After re-reading 12.11 again, 12.11.1/2 seems to be relevant:

An end-of-record condition occurs when a nonadvancing input statement attempts to transfer data from a position
beyond the end of the current record, unless the file is a stream file and the current record is at the end of the
file (an end-of-file condition occurs instead).

Does this mean, that in cases like above (where sequential access is used), the standard conforming behavior would be to have an end-of-record first and only then end-of-file?

One catch is that end-of-record and end-of-file conditions are specified by the Fortran standard, but error conditions are processor-dependent. In particular if EOR or EOF has already happened then different compilers may differ on what to do with the next attempted input from the same unit. There has been a long discussion in comp.lang.fortran recently involving this point.

I agree, that once end-of-file occured, it is not standard conforming to read from the file once more. However, in the case of end-of-record (when using non-advanced I/O), it should be possible. Section 12.11.4 says

If an end-of-record condition occurs during execution of an input/output statement that contains either an EOR= specifier or an IOSTAT= specifier, and an error condition does not occur then:
[…]
(4) the file specified in the input statement is positioned after the current record;

To me it sounds, as it would be OK to continue reading, starting with the next record.

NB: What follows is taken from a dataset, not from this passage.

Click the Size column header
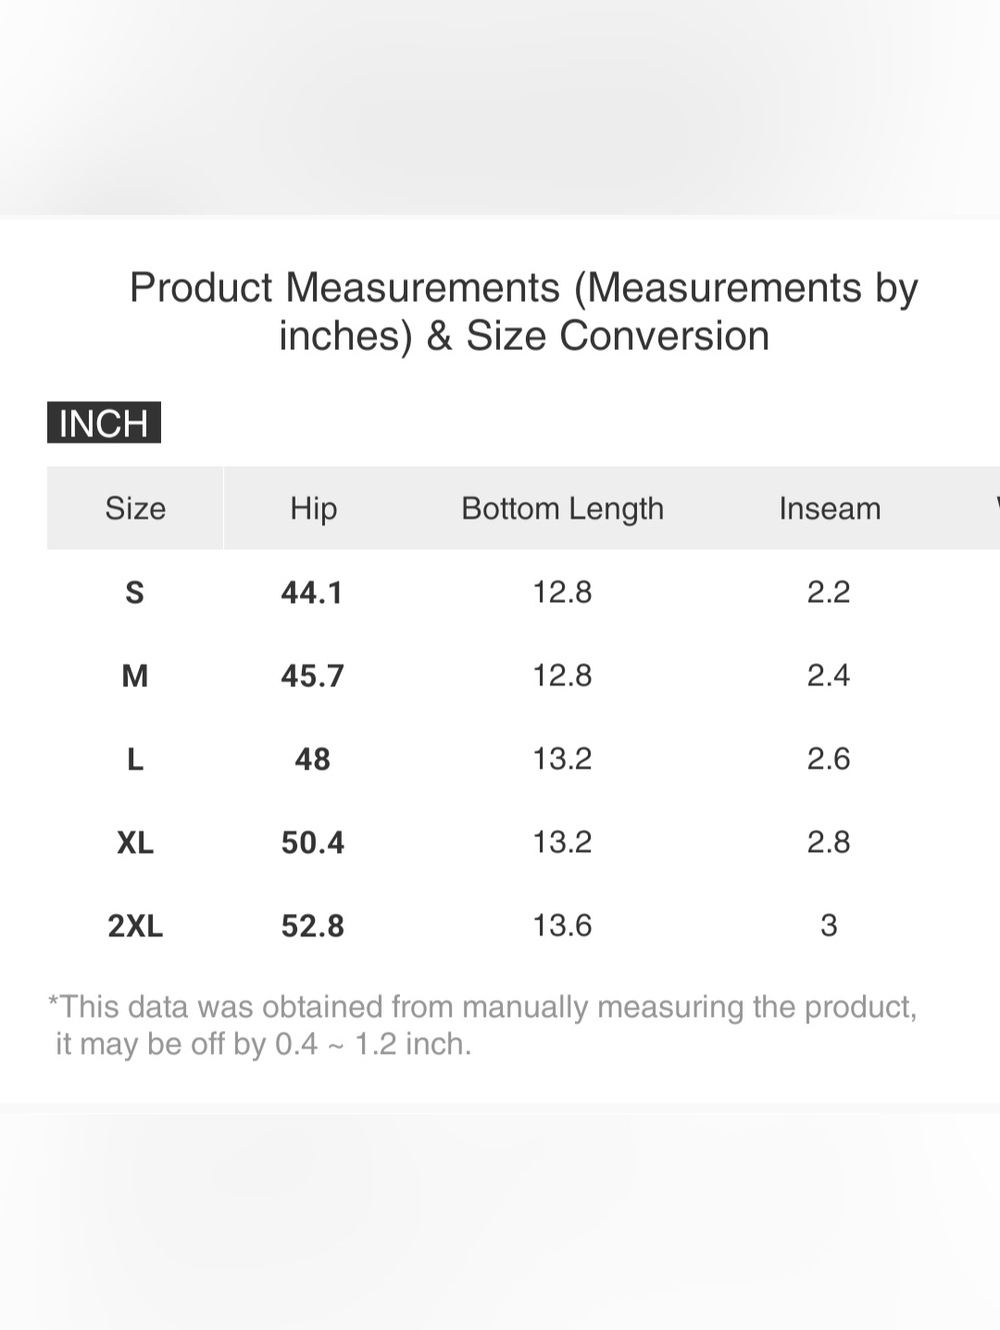1000x1330 pixels. (135, 508)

However, as for the original question, I have found yet another section which may be relevant:

6 During nonadvancing input when the pad mode has the value NO, an end-of-record condition (12.11) occurs if the input list and format specification require more characters from the record than the record contains, and the record is complete (12.3.3.4). If the record is incomplete, an end-of-file condition occurs instead of an end-of-record condition.

7 During nonadvancing input when the pad mode has the value YES, blank characters are supplied by the processor if an effective item and its corresponding data edit descriptors require more characters from the record than the record contains. If the record is incomplete, an end-of-file condition occurs; otherwise, an end-of-record condition occurs.

If I interpret this correctly, when the file ends with an incomplete record (in my case a line without newline at the end), one should directly obtain an end-of-file, and not first an end-of-record and then an end-of-file.

I think, this is not the case. I’ve just found, that if PAD is not specified in the open() command, it defaults to YES. And according to 12.11.4 (on end-of-record condition)

if the pad mode has the value
(a) YES, the record is padded with blanks to satisfy the effective item (12.6.4.5.3) and correspond-
ing data edit descriptors that require more characters than the record contains,
(b) NO, the input list item becomes undefined;

So the content of buffer(1:nread) would be well defined, wouldn’t it?

If nread is a positive number then the concatenation line//buffer(1:nread) is longer than line and you lose the contents of buffer in the assignment, which I suspect isn’t what you want. Whether its assignment to line is undefined requires more of a search of the standard than I am prepared to do.

Please note, that line is allocatable, so it will be automatically reallocated to the correct length to contain both, its previous content, as well as buffer(1:nread). So, nothing gets lost IMO.